start Excerpt

Hutchison owns an excellent 59-to-18 strikeout-to-walk ratio in 60 innings this season, and his 11% swinging strike rate demonstrates his solid command and control. The 23-year-old has increased his velocity from 91 mph in 2012 to 92 mph this season, but he can also reach 95 mph range if/when necessary. Here is why I am even more bullish on Hutchison this season – his Skill-Interactive ERA (SIERA) is 3.45, while his xFIP is 3.56. In other words, he is the real deal and should be invested on with confidence.
Hutchison should improve upon his overall numbers against an anemic Tampa Bay lineup that is batting just .246 with a .317 on base percentage this season (3.9 runs per game), including hitting .224 with a .293 on base percentage on the road (3.1 runs per game) and .227 with a .288 on base percentage over the last seven contests (3.4 runs per game). Meanwhile, Tampa Bay southpaw Erik Bedard is a prime regression candidate despite his surprising 2.63 ERA and 1.24 WHIP in 2014. Sabermetrics, which in simple terms is the empirical analysis of baseball by using statistics that measure in-game activity, paints an entirely different picture of the 35-year-old left-hander.

end Excerpt

§ **To-do list**:
• 1. Can you sum up the pitching excerpt in two sentences?
• 2. Could you write out the pitching excerpt from "Hutchison owns an" to "on with confidence."?
• 3. Which runs-per-game figures does the pitching excerpt give for the Tampa Bay lineup?

start Data provided

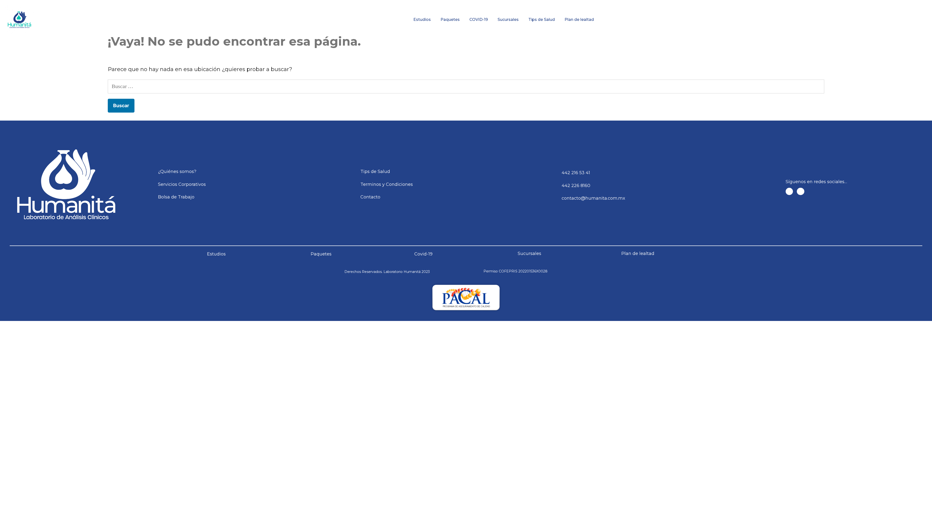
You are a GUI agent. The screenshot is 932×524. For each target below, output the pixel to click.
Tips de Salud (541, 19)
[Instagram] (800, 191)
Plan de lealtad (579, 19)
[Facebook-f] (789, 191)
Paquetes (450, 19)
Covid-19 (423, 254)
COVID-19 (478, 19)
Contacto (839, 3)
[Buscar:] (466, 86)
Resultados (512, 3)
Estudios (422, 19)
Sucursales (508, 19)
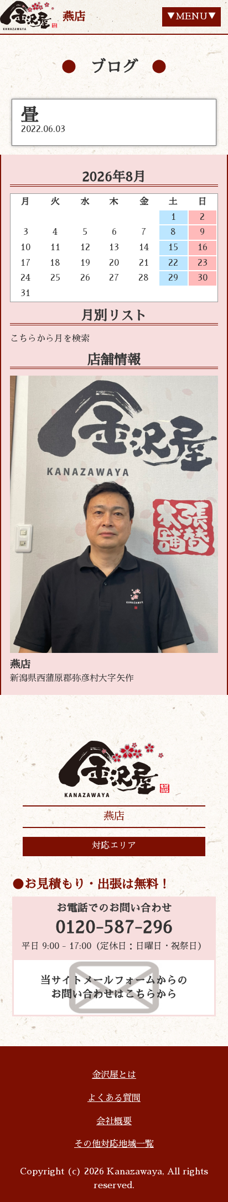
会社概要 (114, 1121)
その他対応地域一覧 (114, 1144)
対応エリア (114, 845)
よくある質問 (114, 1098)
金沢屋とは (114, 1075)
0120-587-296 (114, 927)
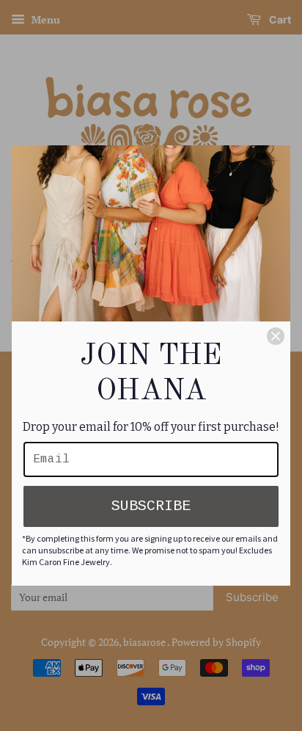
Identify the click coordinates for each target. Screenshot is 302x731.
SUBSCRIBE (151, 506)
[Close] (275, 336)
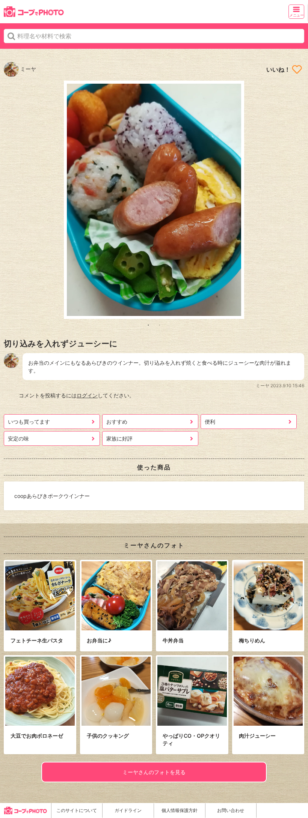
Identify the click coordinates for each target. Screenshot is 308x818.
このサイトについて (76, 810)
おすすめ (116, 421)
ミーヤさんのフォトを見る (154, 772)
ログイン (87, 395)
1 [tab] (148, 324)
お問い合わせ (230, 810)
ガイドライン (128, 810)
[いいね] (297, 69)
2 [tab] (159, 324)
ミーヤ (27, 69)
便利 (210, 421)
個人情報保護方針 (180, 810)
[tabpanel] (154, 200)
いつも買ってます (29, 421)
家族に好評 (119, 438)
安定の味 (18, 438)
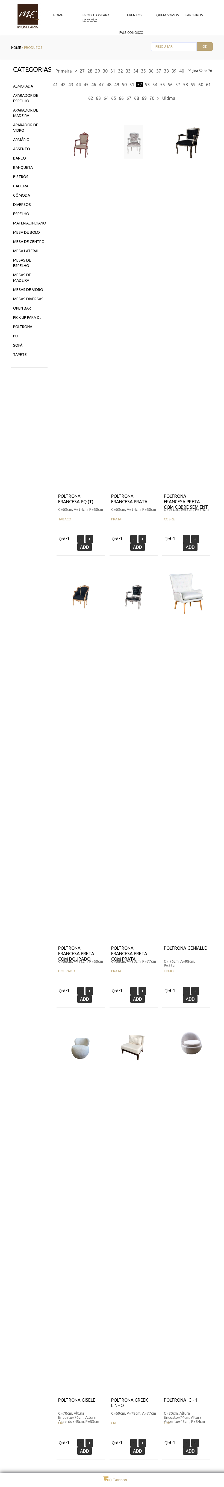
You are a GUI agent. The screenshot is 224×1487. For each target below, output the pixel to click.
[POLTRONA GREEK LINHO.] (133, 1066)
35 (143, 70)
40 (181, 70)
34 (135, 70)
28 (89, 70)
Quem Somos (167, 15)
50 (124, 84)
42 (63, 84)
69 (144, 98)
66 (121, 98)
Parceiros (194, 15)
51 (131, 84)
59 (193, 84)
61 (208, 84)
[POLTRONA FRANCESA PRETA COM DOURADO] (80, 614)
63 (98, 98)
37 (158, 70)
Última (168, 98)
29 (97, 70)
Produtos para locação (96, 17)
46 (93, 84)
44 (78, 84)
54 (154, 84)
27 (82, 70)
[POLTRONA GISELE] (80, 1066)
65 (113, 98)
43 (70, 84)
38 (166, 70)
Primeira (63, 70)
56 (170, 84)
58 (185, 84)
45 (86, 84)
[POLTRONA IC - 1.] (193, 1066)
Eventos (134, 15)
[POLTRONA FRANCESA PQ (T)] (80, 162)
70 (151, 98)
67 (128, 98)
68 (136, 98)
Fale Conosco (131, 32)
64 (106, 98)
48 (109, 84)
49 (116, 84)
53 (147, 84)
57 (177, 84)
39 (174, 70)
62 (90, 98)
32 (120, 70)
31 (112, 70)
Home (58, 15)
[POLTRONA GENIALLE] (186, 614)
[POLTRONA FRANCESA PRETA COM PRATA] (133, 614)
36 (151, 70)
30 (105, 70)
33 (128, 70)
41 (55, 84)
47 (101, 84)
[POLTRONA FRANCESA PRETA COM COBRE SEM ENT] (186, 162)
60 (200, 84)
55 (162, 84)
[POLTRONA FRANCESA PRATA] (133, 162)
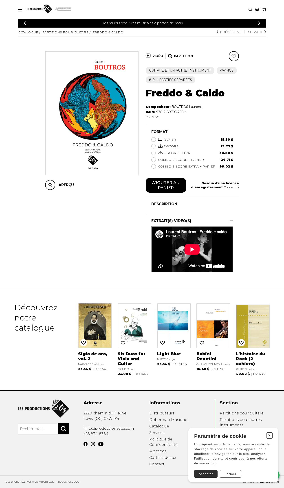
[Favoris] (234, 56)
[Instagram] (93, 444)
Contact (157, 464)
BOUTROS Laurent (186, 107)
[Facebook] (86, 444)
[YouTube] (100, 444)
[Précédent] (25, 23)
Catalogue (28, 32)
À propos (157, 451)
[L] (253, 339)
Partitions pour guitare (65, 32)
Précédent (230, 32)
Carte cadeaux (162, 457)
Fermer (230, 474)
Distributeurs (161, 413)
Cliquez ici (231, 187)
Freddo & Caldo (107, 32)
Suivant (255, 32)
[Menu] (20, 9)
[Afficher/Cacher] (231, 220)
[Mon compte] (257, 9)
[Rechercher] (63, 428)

end Data provided
start Data provided

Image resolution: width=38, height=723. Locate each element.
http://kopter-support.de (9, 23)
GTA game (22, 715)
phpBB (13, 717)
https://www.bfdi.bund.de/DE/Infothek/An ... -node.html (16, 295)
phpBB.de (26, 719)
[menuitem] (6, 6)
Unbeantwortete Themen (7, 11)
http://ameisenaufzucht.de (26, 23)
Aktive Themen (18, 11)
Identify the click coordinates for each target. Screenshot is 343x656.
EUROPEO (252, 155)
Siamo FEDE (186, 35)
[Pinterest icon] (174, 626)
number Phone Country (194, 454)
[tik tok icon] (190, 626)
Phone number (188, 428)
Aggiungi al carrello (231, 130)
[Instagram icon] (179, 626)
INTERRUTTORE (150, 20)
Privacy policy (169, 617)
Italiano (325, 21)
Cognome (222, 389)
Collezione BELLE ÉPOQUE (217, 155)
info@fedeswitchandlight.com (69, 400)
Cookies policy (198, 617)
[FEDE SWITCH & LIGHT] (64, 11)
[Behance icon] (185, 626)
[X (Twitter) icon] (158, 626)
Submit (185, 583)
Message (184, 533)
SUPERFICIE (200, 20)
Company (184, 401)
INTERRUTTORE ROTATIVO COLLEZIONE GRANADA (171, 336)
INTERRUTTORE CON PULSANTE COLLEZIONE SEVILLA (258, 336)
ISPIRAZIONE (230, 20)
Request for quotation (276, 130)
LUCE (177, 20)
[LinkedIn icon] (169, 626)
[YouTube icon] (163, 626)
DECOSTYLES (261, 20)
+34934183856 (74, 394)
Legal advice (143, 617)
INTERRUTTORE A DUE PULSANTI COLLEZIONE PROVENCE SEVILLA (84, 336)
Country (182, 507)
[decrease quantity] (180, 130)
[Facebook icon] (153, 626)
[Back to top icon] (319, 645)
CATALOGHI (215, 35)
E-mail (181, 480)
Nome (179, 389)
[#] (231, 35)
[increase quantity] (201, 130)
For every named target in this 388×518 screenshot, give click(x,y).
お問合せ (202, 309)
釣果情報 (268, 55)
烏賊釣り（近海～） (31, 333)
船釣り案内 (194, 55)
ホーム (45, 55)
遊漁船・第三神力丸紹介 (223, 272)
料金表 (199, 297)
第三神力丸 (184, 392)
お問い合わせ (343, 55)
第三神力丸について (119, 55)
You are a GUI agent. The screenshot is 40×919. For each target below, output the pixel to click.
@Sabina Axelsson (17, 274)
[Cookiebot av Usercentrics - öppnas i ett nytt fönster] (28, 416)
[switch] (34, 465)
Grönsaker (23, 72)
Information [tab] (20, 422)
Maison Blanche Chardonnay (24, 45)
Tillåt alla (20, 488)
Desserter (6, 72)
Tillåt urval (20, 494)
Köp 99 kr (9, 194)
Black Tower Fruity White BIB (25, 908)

end Data provided

§ **Complete answers**:
• 1. Hutchison, 23, has a 59-to-18 strikeout-to-walk ratio in 60 innings, an 11% swinging strike rate, a 3.45 SIERA and a 3.56 xFIP this season, so the writer considers him the real deal. He should improve against an anemic Tampa Bay lineup, while Tampa Bay left-hander Erik Bedard is called a prime regression candidate despite his 2.63 ERA and 1.24 WHIP in 2014.

• 2.
Hutchison owns an excellent 59-to-18 strikeout-to-walk ratio in 60 innings this season, and his 11% swinging strike rate demonstrates his solid command and control. The 23-year-old has increased his velocity from 91 mph in 2012 to 92 mph this season, but he can also reach 95 mph range if/when necessary. Here is why I am even more bullish on Hutchison this season – his Skill-Interactive ERA (SIERA) is 3.45, while his xFIP is 3.56. In other words, he is the real deal and should be invested on with confidence.

• 3.
- 3.9 (this season)
- 3.1 (on the road)
- 3.4 (over the last seven contests)